His presentation finishes with an emotional ‘duet’ with Kurdistan-Iraqi artist Adalet R Garmiany who Guillermo invites to translate (into Kurdish) and speak with him the words: ‘We lick each other’s wounds then fall asleep and dream of another present’.

Adalet is a musician and performance artist. We see (and hear) film of a sound installation piece using the everyday sounds of daily life in Iraq, and of a beautiful piece enacted on a grey and pebbly British beach – cascades of paint streaking the stones with jewel colours. The artist speaks of coming to the UK and his awareness of this country’s essential nature as an island: ‘there is water everywhere!’.

Tammy pops up at the end to tell us that she has made a collaborative piece with Adalet. She points out his resemblance to the popular media images of two iconic men, Jesus Christ and Osama Bin Laden, and says that the result of the collaboration – a postcard of Tammy with Jesus/Osama – was used to scare two separate groups of Americans. The right-wing were frightened by Tammy-with-Osama and the left-wing by Tammy-with-Jesus.

Another artist we meet is the marvellous Anje Taggart, whose mission in life is to show that resistance can be ‘exciting, fun, safe’. Her situationist-style art attacks have included rounding up 26 ‘shoppers’ to push empty trolleys around Asda (‘They’re not shopping properly’ was one complaint the store received.) She pointed out that the beauty of this sort of thing is that no permission is needed, no props, and no venue hire.
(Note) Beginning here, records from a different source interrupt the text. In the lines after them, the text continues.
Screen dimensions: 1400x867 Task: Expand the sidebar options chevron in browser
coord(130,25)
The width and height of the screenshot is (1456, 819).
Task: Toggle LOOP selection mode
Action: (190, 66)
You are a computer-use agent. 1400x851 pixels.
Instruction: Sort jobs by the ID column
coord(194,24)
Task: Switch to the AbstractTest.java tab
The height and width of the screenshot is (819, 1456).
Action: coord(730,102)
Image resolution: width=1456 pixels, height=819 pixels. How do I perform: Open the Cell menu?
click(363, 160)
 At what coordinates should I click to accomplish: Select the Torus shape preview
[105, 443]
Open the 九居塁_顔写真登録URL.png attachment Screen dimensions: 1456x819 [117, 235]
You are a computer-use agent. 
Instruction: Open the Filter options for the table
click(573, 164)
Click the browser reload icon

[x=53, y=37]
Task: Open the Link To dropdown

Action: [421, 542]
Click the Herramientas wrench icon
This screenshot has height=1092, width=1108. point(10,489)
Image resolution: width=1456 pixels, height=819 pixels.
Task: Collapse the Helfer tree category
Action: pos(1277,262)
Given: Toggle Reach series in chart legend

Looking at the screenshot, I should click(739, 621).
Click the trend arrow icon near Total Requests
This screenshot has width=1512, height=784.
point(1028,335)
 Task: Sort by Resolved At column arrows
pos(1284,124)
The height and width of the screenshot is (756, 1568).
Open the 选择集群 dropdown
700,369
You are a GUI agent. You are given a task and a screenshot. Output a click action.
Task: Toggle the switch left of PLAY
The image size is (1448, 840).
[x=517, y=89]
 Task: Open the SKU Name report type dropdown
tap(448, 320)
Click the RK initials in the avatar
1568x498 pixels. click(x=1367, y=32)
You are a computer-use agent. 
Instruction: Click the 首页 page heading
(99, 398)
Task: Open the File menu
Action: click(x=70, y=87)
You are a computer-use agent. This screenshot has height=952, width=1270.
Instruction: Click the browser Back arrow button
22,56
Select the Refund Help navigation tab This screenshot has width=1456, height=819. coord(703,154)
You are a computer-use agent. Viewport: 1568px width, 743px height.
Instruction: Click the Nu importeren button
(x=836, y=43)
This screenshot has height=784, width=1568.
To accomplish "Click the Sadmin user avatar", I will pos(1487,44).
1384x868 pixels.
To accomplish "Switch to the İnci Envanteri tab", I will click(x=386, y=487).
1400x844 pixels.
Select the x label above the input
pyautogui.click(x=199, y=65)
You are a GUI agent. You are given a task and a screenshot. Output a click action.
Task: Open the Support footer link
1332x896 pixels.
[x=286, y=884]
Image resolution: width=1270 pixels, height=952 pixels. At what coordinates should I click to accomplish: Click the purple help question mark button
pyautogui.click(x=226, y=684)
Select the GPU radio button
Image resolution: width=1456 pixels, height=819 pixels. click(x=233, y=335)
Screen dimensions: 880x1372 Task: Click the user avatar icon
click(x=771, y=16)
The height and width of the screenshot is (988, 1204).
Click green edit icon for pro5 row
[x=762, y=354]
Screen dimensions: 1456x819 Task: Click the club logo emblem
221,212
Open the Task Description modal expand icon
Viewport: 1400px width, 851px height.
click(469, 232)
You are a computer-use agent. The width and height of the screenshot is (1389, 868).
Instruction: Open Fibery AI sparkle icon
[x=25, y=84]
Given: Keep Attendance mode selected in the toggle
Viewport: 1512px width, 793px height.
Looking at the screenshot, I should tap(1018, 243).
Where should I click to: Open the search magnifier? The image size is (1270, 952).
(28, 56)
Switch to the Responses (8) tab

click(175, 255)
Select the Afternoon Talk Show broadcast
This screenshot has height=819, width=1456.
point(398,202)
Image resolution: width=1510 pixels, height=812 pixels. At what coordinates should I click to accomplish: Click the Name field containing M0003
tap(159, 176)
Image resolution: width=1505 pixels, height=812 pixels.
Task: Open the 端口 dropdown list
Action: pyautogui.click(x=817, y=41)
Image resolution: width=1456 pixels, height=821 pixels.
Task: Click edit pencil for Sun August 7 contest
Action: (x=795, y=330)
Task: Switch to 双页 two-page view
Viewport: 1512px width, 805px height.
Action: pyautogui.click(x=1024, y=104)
Then there’s the till receipt that cleverly spells out ‘FUCK NESTLE’. (Think about it; buying a Toffee Crisp provides an ‘F’ three digits along, so under that we need something that has a ‘U’ as its third digit and so on.) She gleefully explains that she takes the goods back to Tesco complaining that someone is sending her secret messages, and gets her money refunded.

There is more: Margareta Dena’s work includes tender biographies of her mother and grandmother, explored through the medium of a shared family interest in textiles; Virgule Performing Arts Company of Iran give a practical demonstration of overcoming the challenges faced by contemporary performers in a country where onstage touch between people of the opposite sex is not allowed, and where women must not wear close-fitting clothing.

On screen we meet John Jordan, cofounder of Reclaim the Streets and later The Rebel Clown Army, which aims to ‘escape the I of the artist and become a We’. We learn that John Jordan is ‘searching for ways to live, despite capitalism’. Like many of the artists gathered here in Glasgow, he is no longer interested in utopias but instead wants to foster ‘people who have stopped demanding a dream’ and have instead ‘put it into practice.’

‘Revolution,’ he says, ‘just arrives like the morning’.

‘Open borders, open hearts’ is a line taken from Guillermo Gomez Pena’s presentation. Performing Rights Glasgow was co-curated by the National Review of Live Art and the Live Art Development Agency. It took place on Sunday 10 February as part of NRLA 2008.